Things have changed, but maybe not so much for some people.
http://alangorg.wordpress.com
Mondoweiss has an interesting comparative discussion of the two more or less parallel movements–the July 14 movement in Israel and the assorted Occupy movements here in the US. Each is an inspiring effort to inject a measure of social justice, notably around issues of wealth and its distribution, into the political arena.
Lessons from the Other Occupiers: A critical engagement of #Occupy and J14
http://mondoweiss.net/2011/10/lessons-from-the-other-occupiers-a-critical-engagement-of-occupy-and-j14.html
Still, this analysis faults both movements as not sufficiently inclusive–in the US racially and the Israeli equivalent–Jews only. Apparently efforts are made in both countries to include the excluded–people of color in the US and their equivalent, the Palestinians in Israel. But the very fact that these are efforts, deliberately pursued and not that successful (at least here in Boston, but apparently even in Detroit), exposes questions that radicals always need to ask and be sensitive to: what does inclusion mean, and what compromises are we, progressives and would-be radicals, willing to make for the sake of a consensus?

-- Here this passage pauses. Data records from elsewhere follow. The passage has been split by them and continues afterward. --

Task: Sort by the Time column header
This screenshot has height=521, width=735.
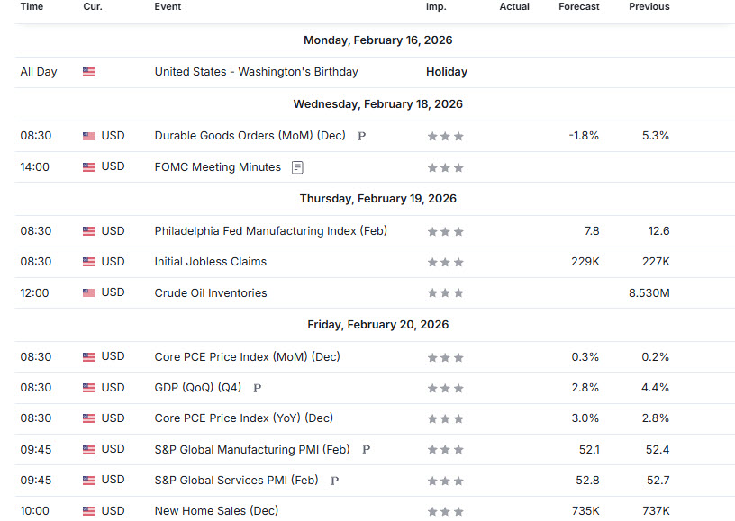Action: (32, 6)
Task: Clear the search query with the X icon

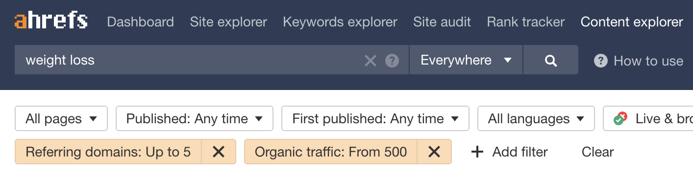Action: (x=371, y=61)
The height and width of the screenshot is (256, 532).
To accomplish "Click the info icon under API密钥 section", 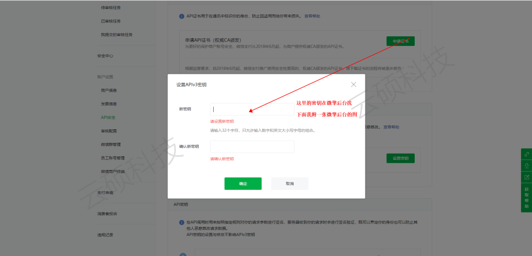I will coord(182,222).
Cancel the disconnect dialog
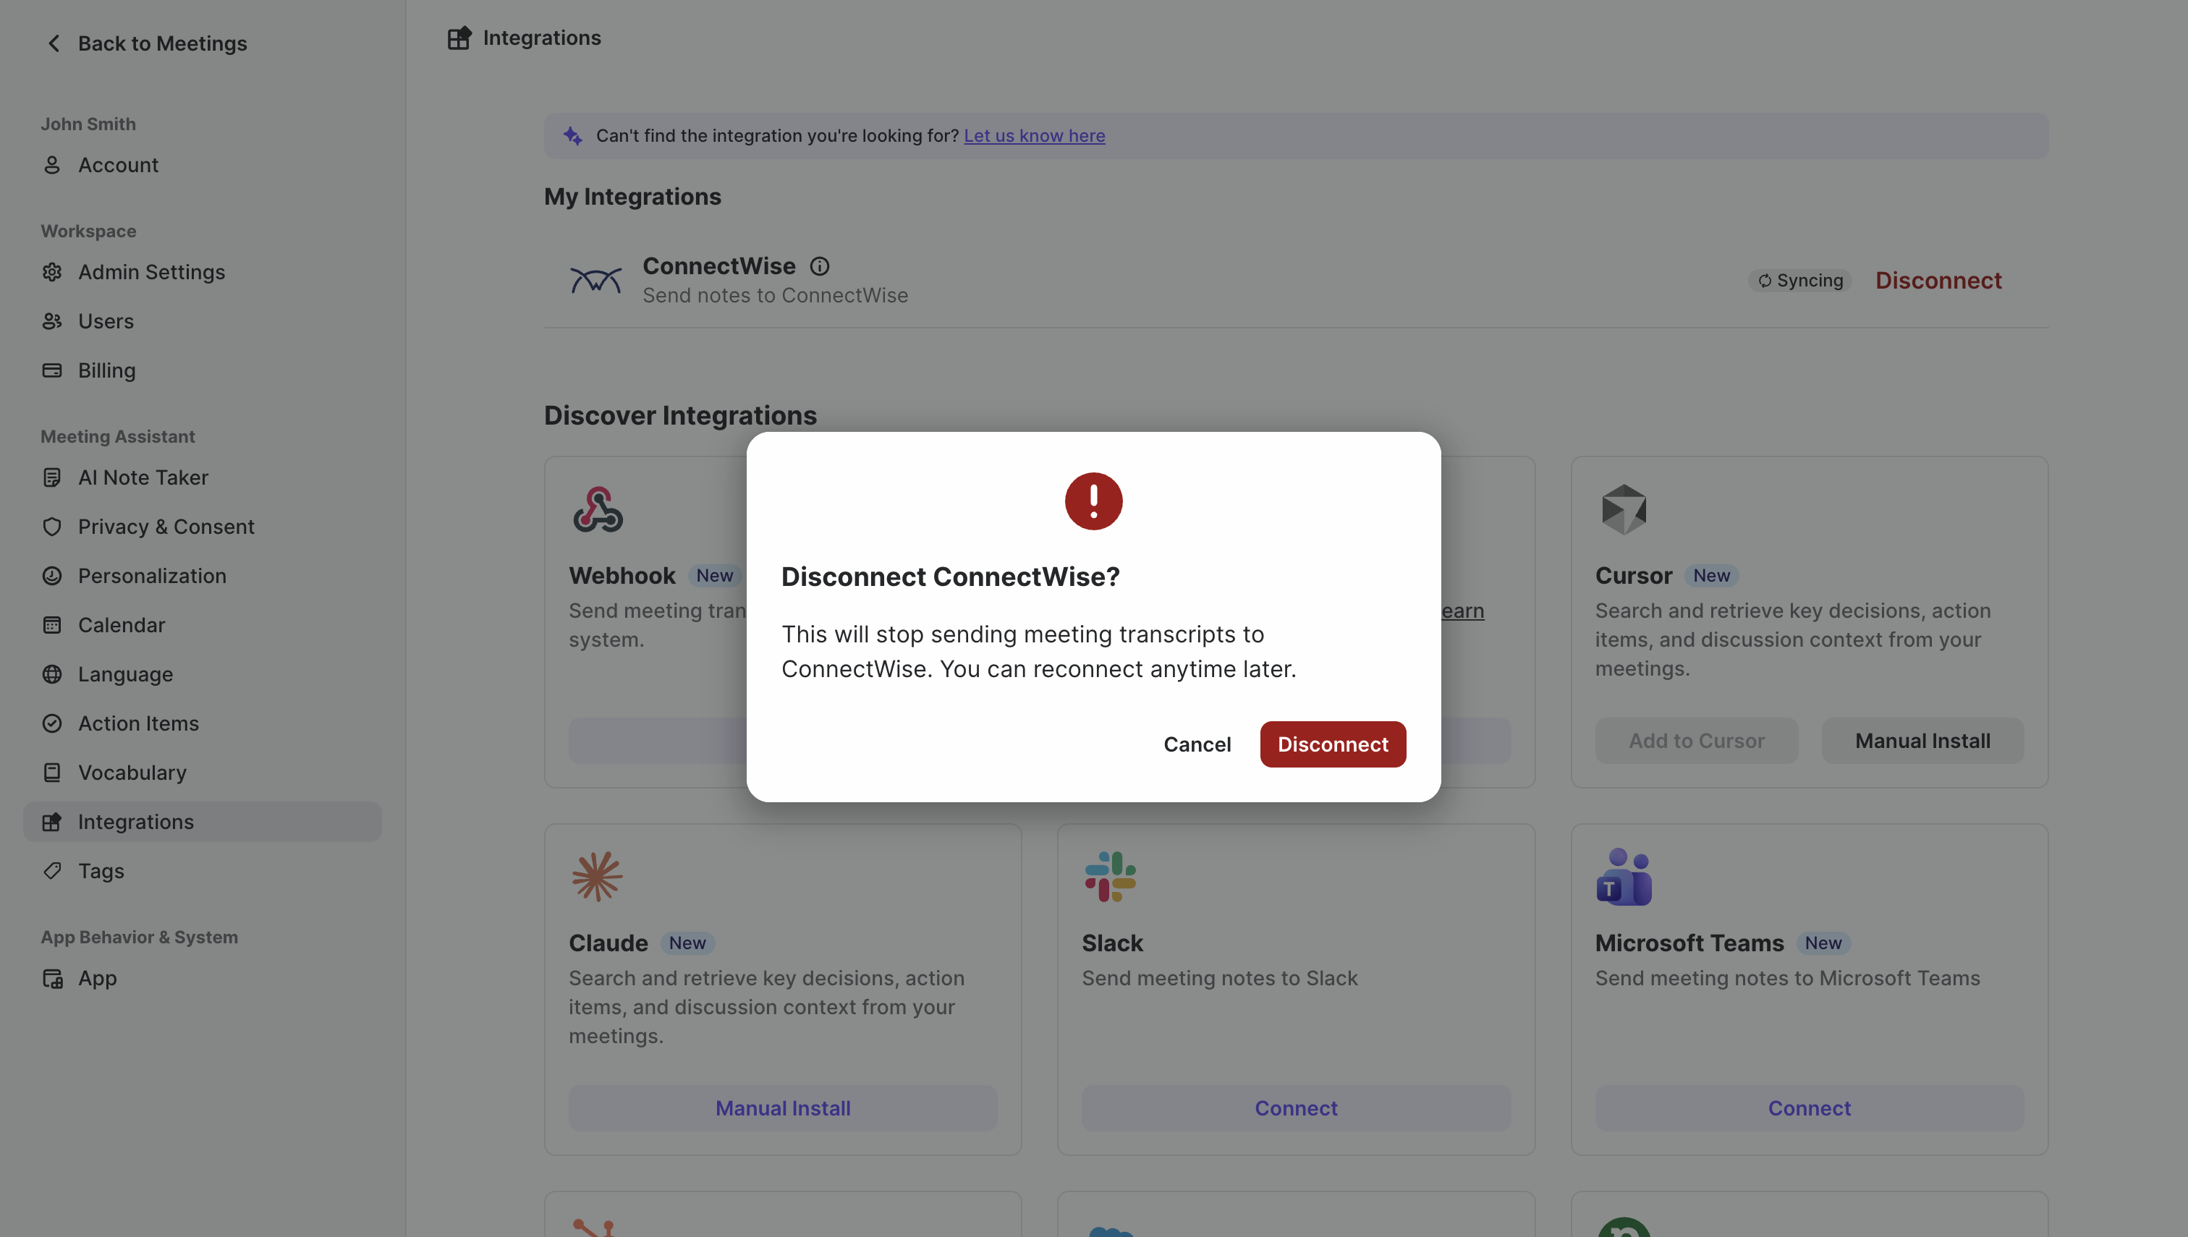The image size is (2188, 1237). pyautogui.click(x=1196, y=744)
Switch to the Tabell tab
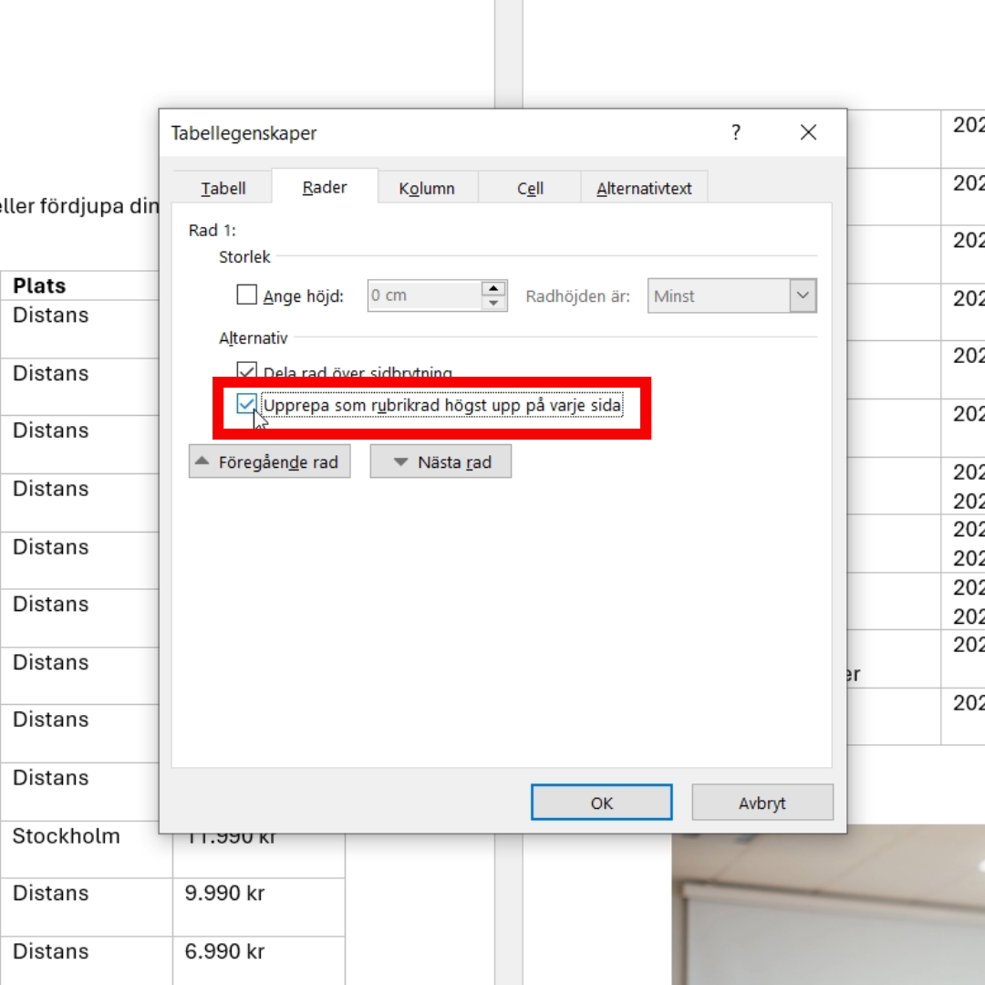Viewport: 985px width, 985px height. click(223, 189)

In the case of Israel, the irony is that initially there were two leaders to the movement, the woman who initiated the tent city’s protest and the man who is cited as the sole spokesperson/leader for it. Early on there were efforts, including by her, to make the July 14 movement responsive to Palestinians (20% of Israel’s citizens, not counting the occupied territories). But these efforts were repressed for the sake of building a consensus, as was mention of the woman’s name–so much so that I don’t remember it. The media essentially charted a path for the Israeli movement via selective coverage, and it’s a path congenial to middle-class liberals. In this way, as well as well through internal agreement and a shrug, the radical potential of the Israeli movement was neutralized. The Mondoweiss article notes that the very slogan “Occupy” is problematic in the US as well as in Israel, given the analogous fact that north America was initially occupied by European whites.
While both movements are impressive, they are in danger of becoming self-centered and in this way losing their radical edge. Each is certainly an encouraging. spontaneous, popular uprising, not unrelated to the Arab uprisings. But in all these amazingly popular efforts a crucial question is, How inclusive and representative will the results be, assuming there are results.
Thanks, James, for this post! Here’s a link to antiracist activist Tim Wise on the Rachel Maddow show:
http://youtu.be/YP8OCNWMP9g
He notes the problems of the word “occupy,” which has military and colonial resonances that are especially disturbing for many indigenous and native peoples, and also the different risks that may be at stake when white and Black people confront the police and get arrested.